::: Dataset entries
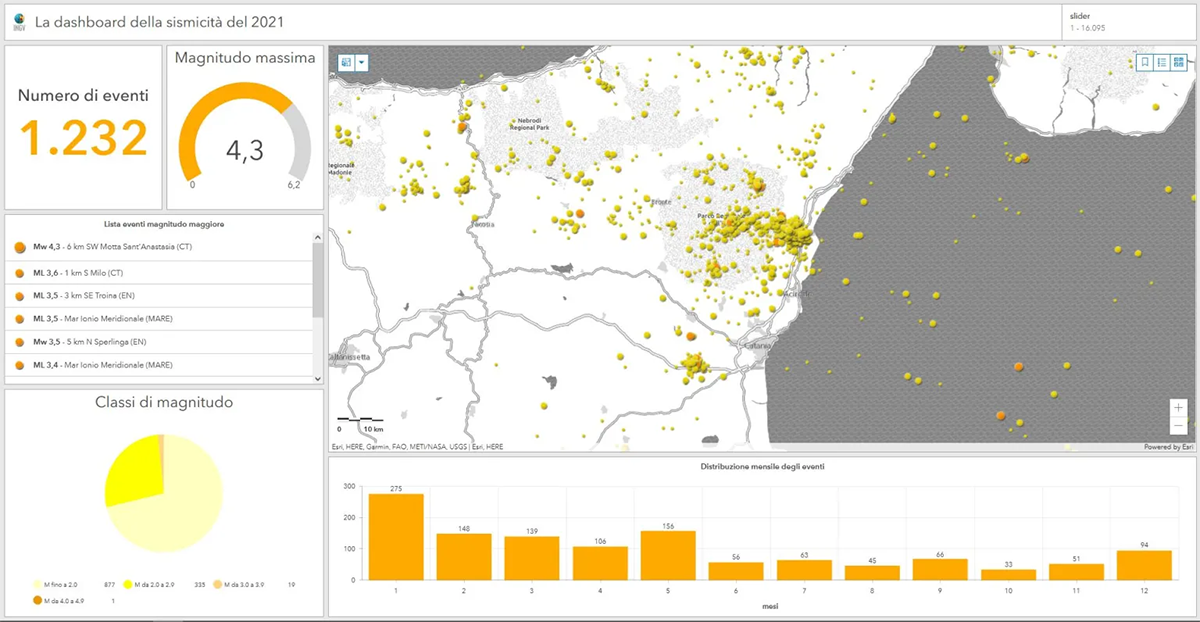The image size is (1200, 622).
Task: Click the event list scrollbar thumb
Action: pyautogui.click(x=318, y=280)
::::::
::: Dataset entries
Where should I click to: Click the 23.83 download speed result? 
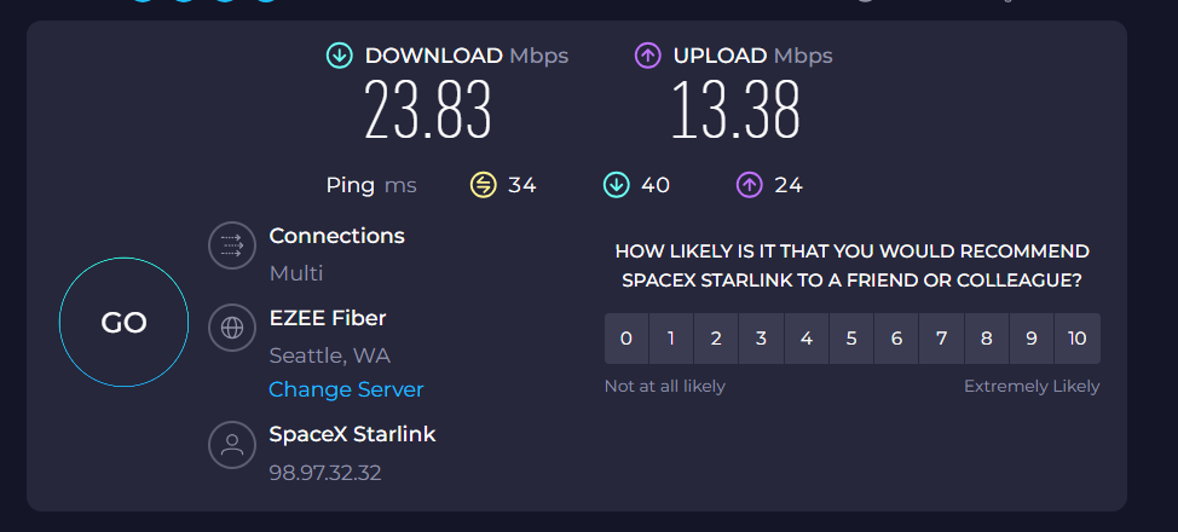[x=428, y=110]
::::::
::: Dataset entries
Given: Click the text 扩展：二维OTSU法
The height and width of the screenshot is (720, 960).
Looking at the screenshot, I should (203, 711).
::::::
Pick out every line of the records above that contains the string "should" and copy each one; case counts when matching.

Where should I click to: Click the 23.83 download speed result? 
Looking at the screenshot, I should (203, 711).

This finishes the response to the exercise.